【2025年4月改正】「子の看護休暇」に関する育児・介護休業法の改正内容(対象となる子の範囲の拡大、取得事由の追加など)を詳しく解説
- 1. はじめに
- 2. 「子の看護休暇」とは
- 3. 子の看護休暇の対象となる子の年齢【改正点】
- 4. 子の看護休暇の取得日数(改正なし)
- 5. 子の看護休暇の取得事由【改正点】
- 5.1. 子の看護休暇の取得事由(現行法)
- 5.1.1. 【取得事由1】
- 5.1.2. 【取得事由2】
- 5.2. 子の看護休暇の取得事由の追加【改正点】
- 5.2.1. 【取得事由3】
- 5.2.2. 【取得事由4】
- 6. 子の看護休暇の取得単位(改正なし)
- 6.1. 子の看護休暇の取得単位
- 6.2. 1時間単位の取得による中抜け
- 7. 子の看護休暇の申請方法・申請期限(改正なし)
- 7.1. 申請方法
- 7.2. 申請期限
- 8. 子の看護休暇を取得した日の賃金(改正なし)
- 9. 労使協定により除外できる者【改正点】
- 9.1. 法改正前(現行法)
- 9.2. 労使協定により除外できる者の縮小【改正点】
- 9.3. (参考)1時間単位で取得する子の看護休暇(改正なし)
- 10. 育児・介護休業法に違反した場合の罰則(改正なし)
- 11. 【参考】子の看護休暇の法改正の履歴
はじめに
育児・介護休業法が改正され、2025(令和7)年4月1日(一部は同年10月1日)に施行されます。
改正内容の一つとして、子の看護休暇制度が見直され、従業員の権利を拡大する方向で改正されました。
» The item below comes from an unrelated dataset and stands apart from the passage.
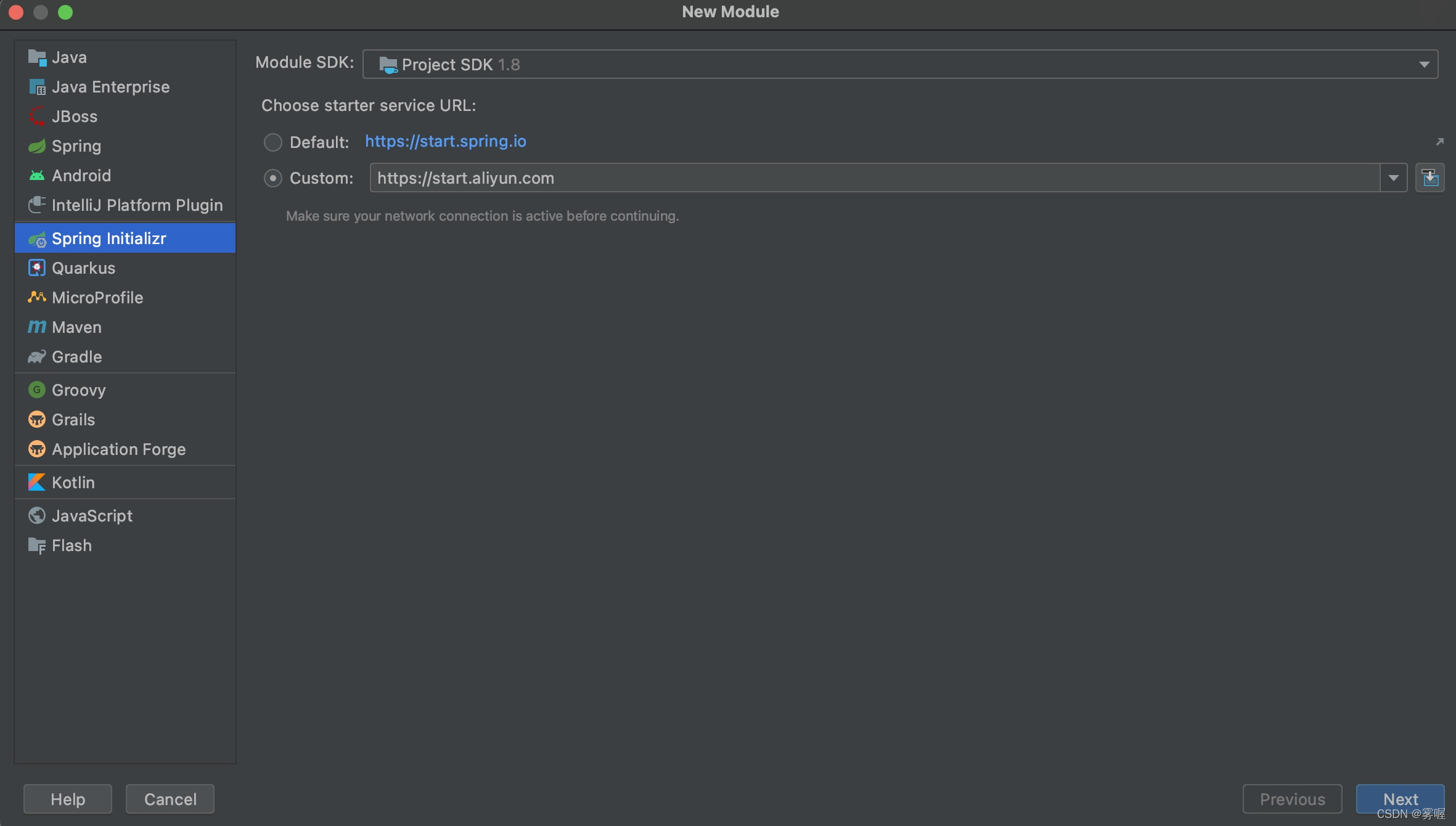This screenshot has height=826, width=1456.
Task: Select the MicroProfile module icon
Action: 37,297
本稿では、育児・介護休業法が定める子の看護休暇について、制度の基本的な内容を踏まえながら、法改正の内容を詳しく解説します。
なお、法改正を受けて変更が必要となる、社内規程(育児・介護休業規程など)の規定例(記載例)については、次の記事をご覧ください。
【2025年4月改正】「子の看護休暇」の改正を踏まえた育児・介護休業規程の規定例(記載例)を解説
「子の看護休暇」とは
現行法(2025(令和7)年3月31日まで適用される育児・介護休業法をいう。以下同じ)に基づくと、「子の看護休暇」とは、小学校入学前の子を養育する従業員について、病気・けがをした子の看護のため、または子に予防接種・健康診断を受けさせるために取得する休暇をいいます(現行の育児・介護休業法第16条の2)。
なお、今回の法改正により、子の看護休暇の取得事由が追加されることに伴い、制度の名称が、「子の看護等休暇」に変更されます(本稿では、現行法に基づき、「子の看護休暇」と記載します)。
子の看護休暇の対象となる子の年齢【改正点】
子の看護休暇の対象となる子の年齢は、現行法では、「小学校就学の始期に達するまでの子」とされています(現行の育児・介護休業法第16条の2第1項)。
法改正により、対象となる子の年齢が延長され、「9歳に達する日以後の最初の3月31日までの間にある子(小学校第3学年修了前の子)」と定められました(改正後の育児・介護休業法第16条の2第1項)。
【子の看護休暇の対象となる子の年齢】
現行法 (2025(令和7)年3月31日まで) | 法改正後 (2025(令和7)年4月1日以降) |
小学校就学の始期に達するまでの子 | 9歳に達する日以後の最初の3月31日までの間にある子 (小学校第3学年修了前の子) |
子の看護休暇の取得日数(改正なし)
子の看護休暇は、対象となる子が1人の場合は、1年度につき5日を限度として取得することができ、対象となる子が2人以上の場合は、1年度につき10日を限度として取得することができます(育児・介護休業法第16条の2第1項)。
1年度につき10日を限度として取得できるのは、子が2人「以上」の場合と定められているため、例えば、対象となる子が3人以上いる場合でも、子の看護休暇を取得できる日数は、あくまで10日が限度となります。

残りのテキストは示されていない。